### Assigned task
Copy out all lines of the listing below that hold "width".

********

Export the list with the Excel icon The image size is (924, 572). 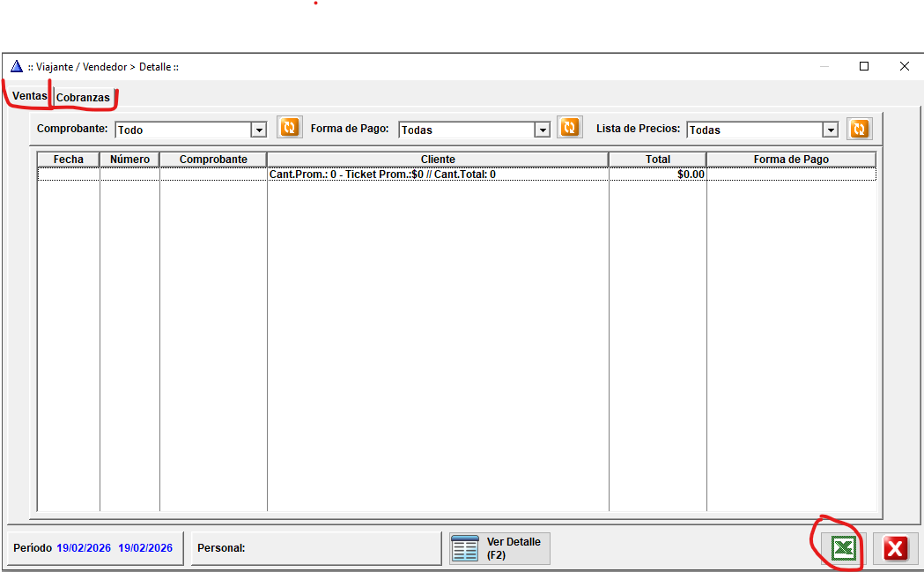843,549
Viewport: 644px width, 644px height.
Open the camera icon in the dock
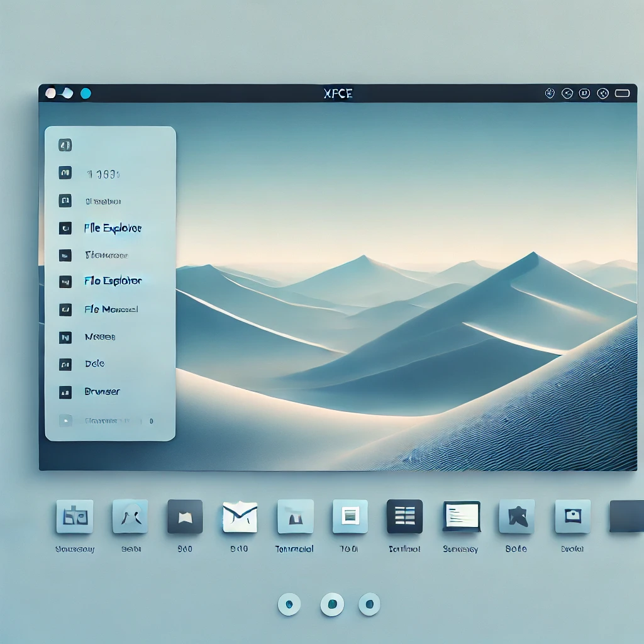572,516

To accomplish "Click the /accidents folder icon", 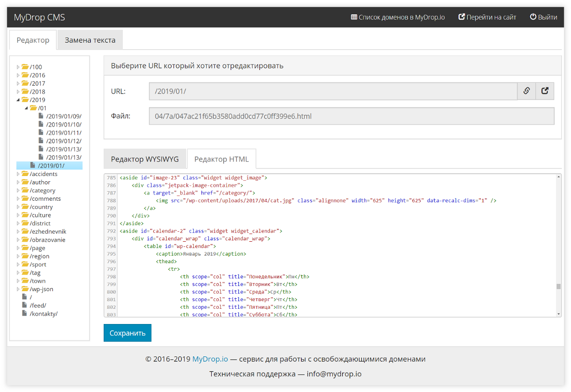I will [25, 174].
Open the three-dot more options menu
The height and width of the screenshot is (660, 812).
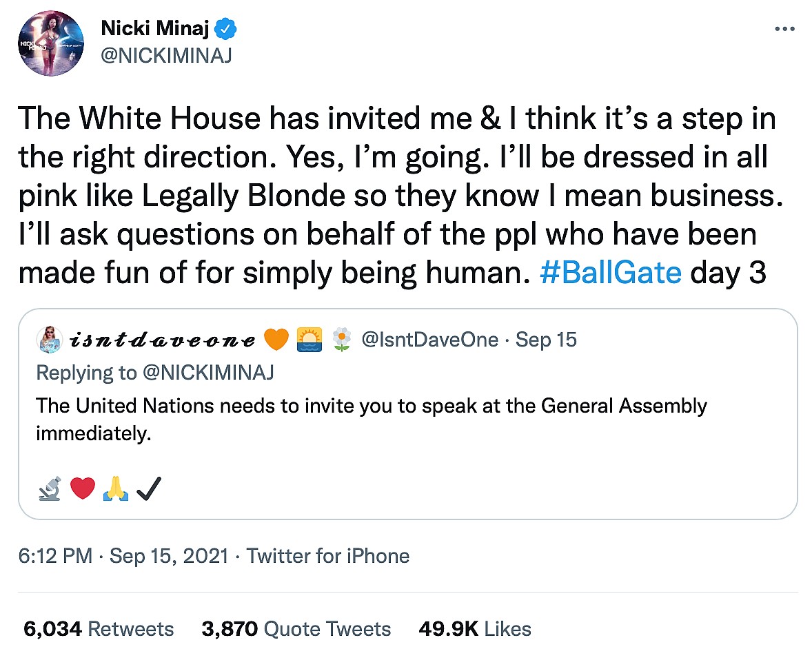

********

### Response area
Viewport: 644px width, 644px height.
The height and width of the screenshot is (660, 812).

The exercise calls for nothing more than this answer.